EDUCATION - Les enseignants ont mis fin à leur grève après avoir obtenu la réintégration de sept postes à cheval sur plusieurs établissements...
Les cours vont pouvoir reprendre mercredi matin au collège-lycée Bergson à Paris (19e). Les enseignants
en grève depuis lundi (près de la moitié de l'équipe) ont obtenu du rectorat la réintégration des sept postes d'enseignants à cheval sur plusieurs établissements.
Sept professeurs, d'anglais, d'italien ou encore de mathématiques, s'étaient vu affecter à la rentrée un complément de service dans un autre établissement, douze postes ayant été supprimés au collège-lycée Bergson. Leurs heures restaient malgré tout vacantes à Bergson et devaient être effectuées par des collègues en heures supplémentaires. «C'était complètement ubuesque, raconte Akim, un prof d'anglais de 33 ans. On m'a demandé d'aller donner cinq heures de cours dans le 12e alors qu'une classe de 4e n'avait pas de prof d'anglais à Bergson.» Après de longues tractations, l'enseignant a obtenu de prendre en charge les trois heures de cette classe ainsi que deux heures de DSA (dispositif de socialisation et d'apprentissage) à Bergson.

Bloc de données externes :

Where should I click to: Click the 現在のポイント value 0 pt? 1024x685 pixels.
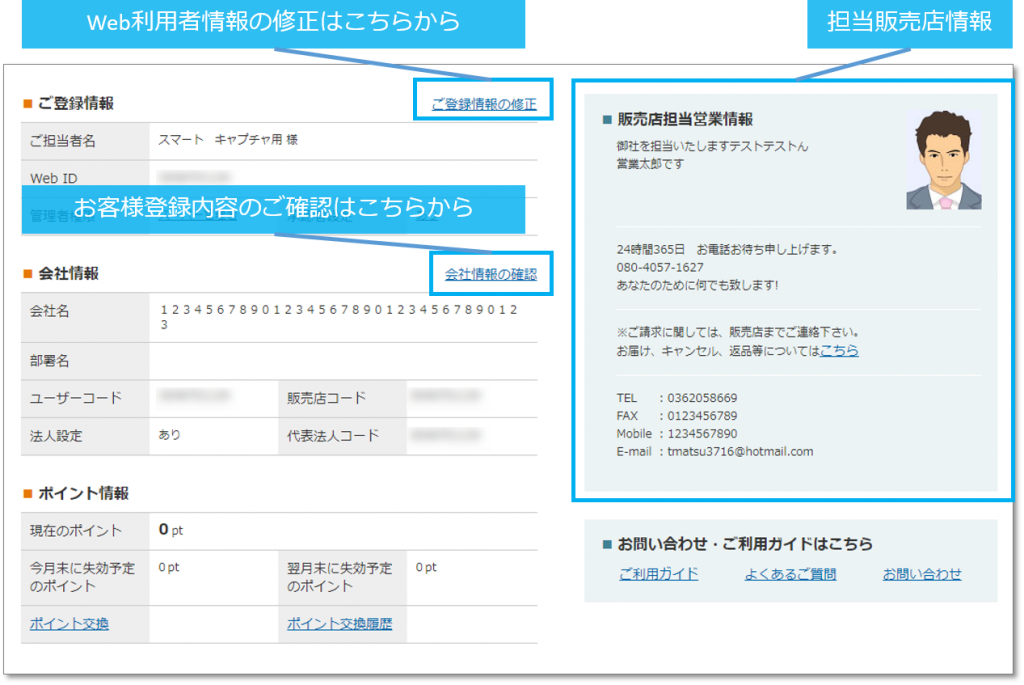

Contacté par 20minutes.fr, le rectorat de Paris a reconnu «un traitement un peu technocratique» de la situation dans ce collège-lycée. «Il est malgré tout très courant que des professeurs de langue rare, comme l'italien, enseignent dans deux établissements», a fait valoir Philippe Cocquebert, directeur de cabinet du rectorat. «Mais nous avons décidé de donner satisfaction à l'équipe pédagogique du fait des particularités de Bergson, qui est le seul grand lycée général du 19e, avec une population mixte et un contexte fragile», ajoute-t-il.
Le dispositif a atteint «ses limites»
Autrement dit, pas question de donner satisfaction à toutes les revendications des établissements de l'académie de Paris, où 104 postes supprimés ont été compensés par des heures supplémentaires. Les enseignants du lycée Carnot (17e) en ont fait l'expérience, qui n'ont pas obtenu gain de cause après leur grève, jeudi, contre les classes «surchargées». «La situation de ce lycée du 17e est à l'opposé de celle de Bergson», estime Philippe Cocquebert.
Malgré tout, l'exemple du lycée Bergson pourrait faire des émules à Paris ou ailleurs. Le principal syndicat des proviseurs et principaux, le
SNPDEN, a ainsi mis en garde contre la multiplication des heures supplémentaires d'enseignement, estimant que ce dispositif avait atteint «ses limites» cette année. «Si on a réussi à convaincre les enseignants de faire 2-3 heures, on aura du mal à les convaincre (l'an prochain) de faire 6 ou 7 heures», selon le responsable syndical, Philippe Guittet. En 2009, 13.500 suppressions de postes sont annoncées.